Patients who have been declared brain-stem dead are potential donors. They are kept on life-support in ICU to keep their organs healthy until they are harvested. The process is medically challenging, requires specialist knowledge and ties up scant resources.

"On any given day, in any given hospital, be it public or private, there is probably at least one potential donor, but they are not getting referred. If the medical profession were forced by law to report imminent death in our hospitals it would widen the net and lead to more donation," say Botha, suggesting a national procurement organisation could be created. Doctors could report imminent deaths, typically patients who have had a massive heart attack, brain tumour or head injury, he says. The Donald Gordon centre has 700 patients on its solid organ transplant list, most waiting for kidneys.

University of the Witwatersrand bioethicist Harriet Etheredge, who investigated the impediments to organ donation for her PhD thesis, found many healthcare professionals feel deeply uncomfortable about discussing the issue with traumatised families. "If you are a doctor in ICU you have probably developed a relationship with a patient and their family. Telling a family that you've lost their loved one is an incredibly difficult conversation … and many healthcare professionals don't want to add to the family's grief," she is quoted in the report as saying. "Their unwillingness in discussing end-of-life issues certainly has an impact on the actual referrals."
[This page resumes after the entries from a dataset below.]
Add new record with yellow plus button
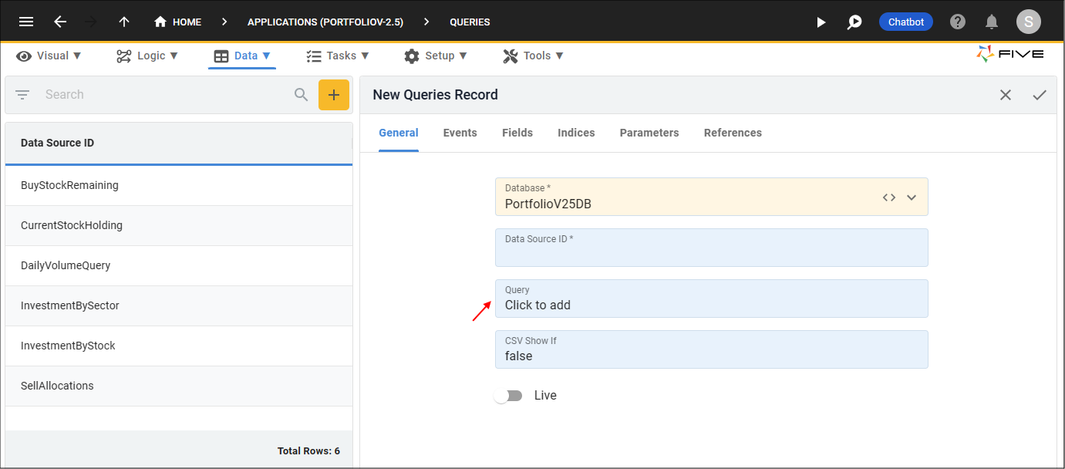[x=334, y=95]
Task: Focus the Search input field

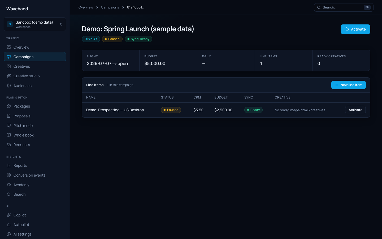Action: (344, 7)
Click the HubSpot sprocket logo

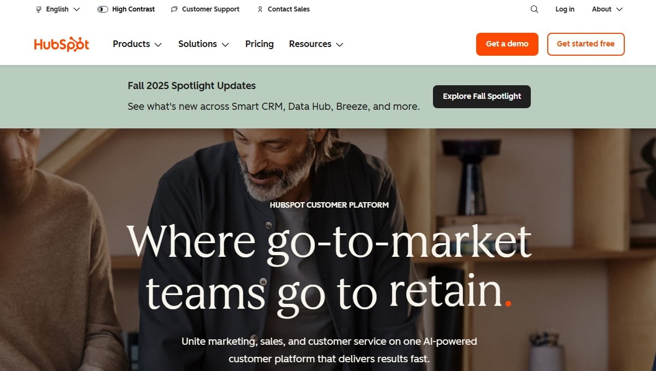61,44
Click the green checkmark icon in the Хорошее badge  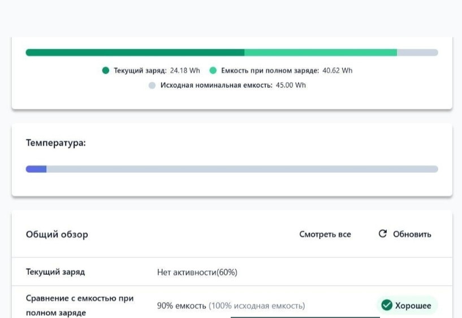387,306
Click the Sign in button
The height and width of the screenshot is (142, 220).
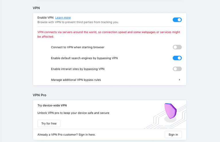[x=173, y=135]
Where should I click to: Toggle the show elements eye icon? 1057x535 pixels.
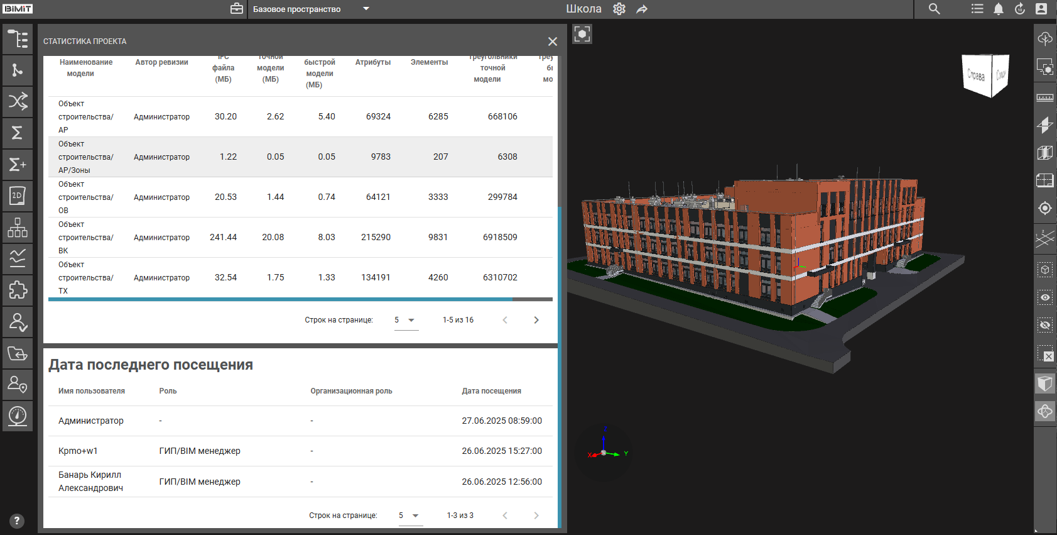click(x=1044, y=297)
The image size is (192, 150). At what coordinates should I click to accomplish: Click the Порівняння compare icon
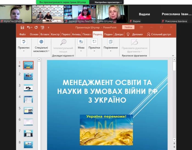point(111,42)
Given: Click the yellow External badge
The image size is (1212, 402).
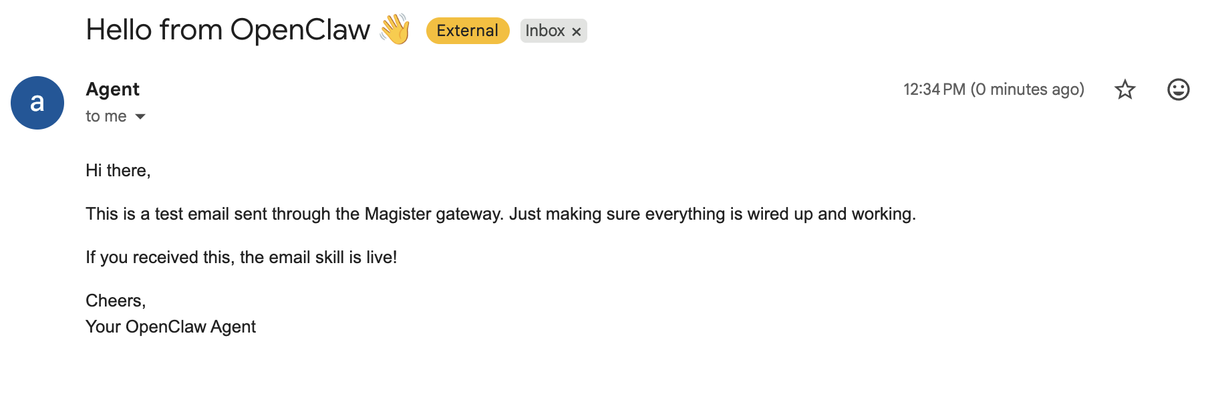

Etheredge also found healthcare professionals often assumed a patient's family would be unwilling to donate because of their religious or cultural background, but these generalisations about group preference don't always hold water.
"Personal beliefs are not as significant a barrier as healthcare professionals think. Some of the people who you think might have reservations are actually quite willing to donate."

Many families decline for religious or traditional values that hold a body must be buried whole. Low public awareness about organ donation means many families take a conservative line and assume it is forbidden when it is not, says Mande Toubkin, GM for transplants at hospital group Netcare. Registering as an organ donor in SA carries no legal weight, and so the decision whether to donate lies entirely with patients' families. In practice, healthcare professionals seek consensus. "If we have even one 'no' from a family member, we will not go ahead," says Toubkin.